Laying waste to the notion that Abner Doubleday established the modern game of baseball, acclaimed biographer Jay Martin makes a bold case for A. J. Cartwright (1820-1892), an entrepreneur, philanthropist, and avid ballplayer whose keen perception and restless spirit codified the rules of the sport and engineered its rapid spread throughout the country. Consulting Cartwright's personal correspondence and papers, Martin shows how this American archetype synthesized a number of elements from popular ballgames into the program, bylaws, and positions we find on the field today. After formalizing his blueprint, Cartwright worked tirelessly to promote baseball nationwide, appealing to both upper- and lower-class spectators and ballplayers and weaving a trail of influence across nineteenth-century America. Addressing the controversy that has roiled for years around the claims for Doubleday and Cartwright, Martin revisits the original arguments behind each camp and throws into sharp relief the competing ambitions of these figures during a time of aggressive westward expansion and unparalleled opportunities for individual reinvention.
Martin's story of modern baseball not only offers a fascinating window into a thoroughly American phenomenon but also accesses a rare history of American ideals.

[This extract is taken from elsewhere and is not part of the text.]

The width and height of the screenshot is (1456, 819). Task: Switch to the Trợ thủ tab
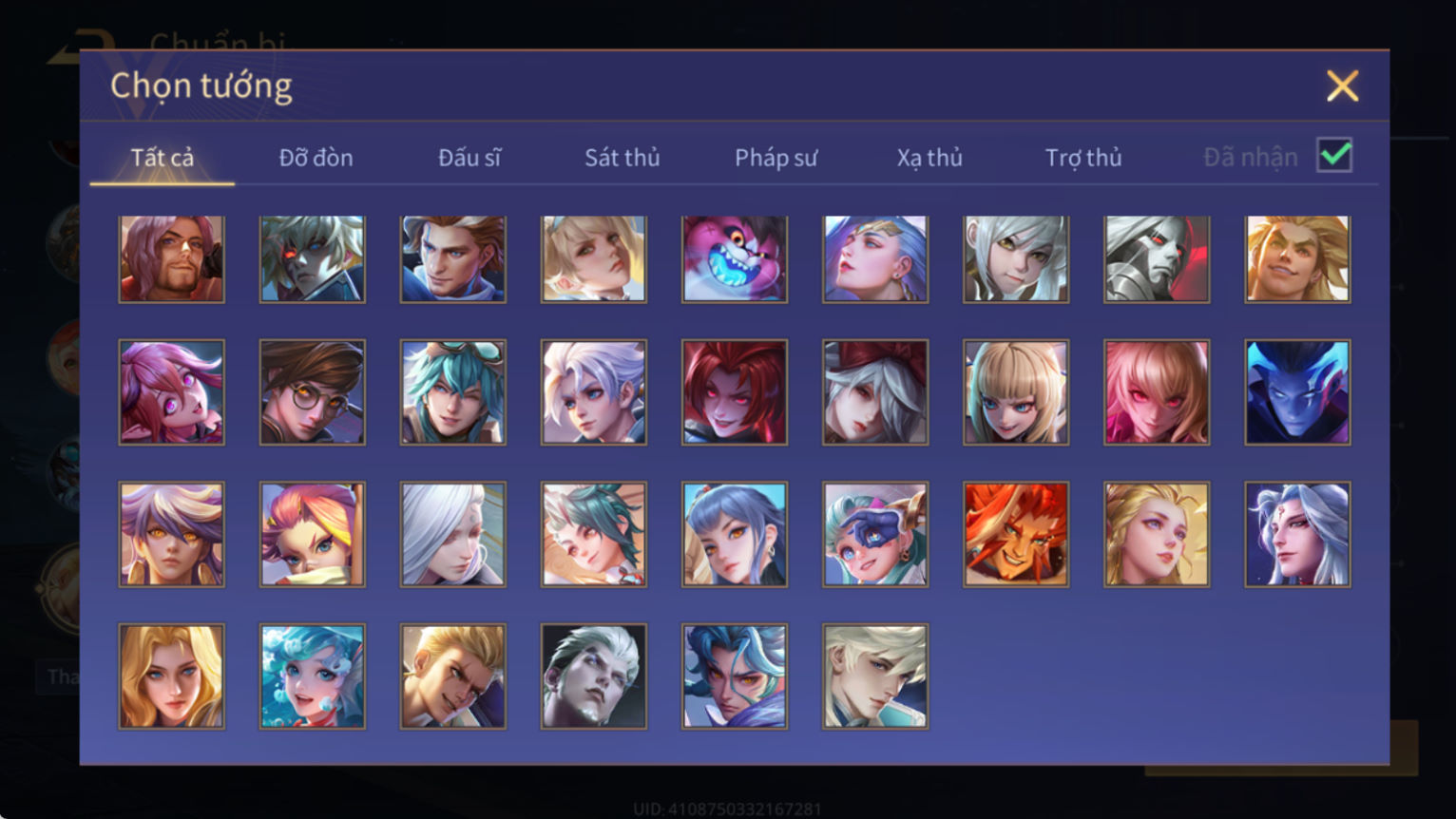pos(1083,158)
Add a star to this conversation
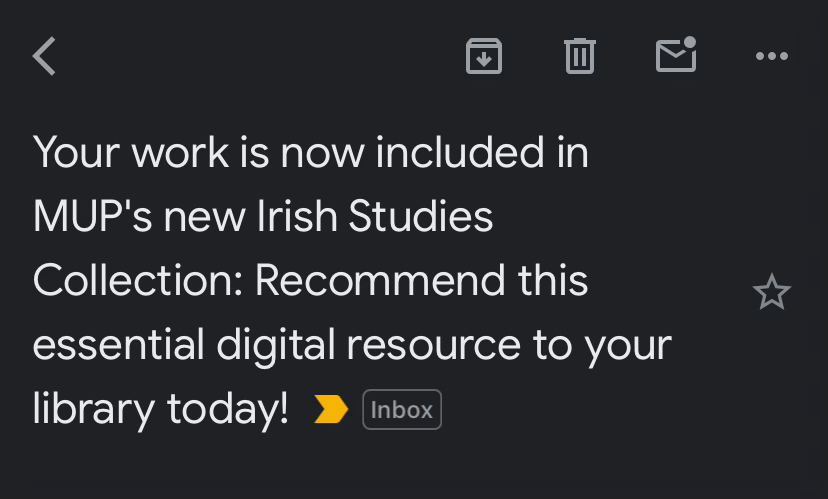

Jay Martin is the Edward S. Gould Professor of Humanities, professor of government, and founder of the Questions of Civilization Program at Claremont McKenna College. He has written and edited twenty-one books, including biographies of Nathanael West, Henry Miller, John Dewey, and Conrad Aiken, along with a standard history of American literature from 1865 to 1914. His most recent book is the short story collection Baseball Magic.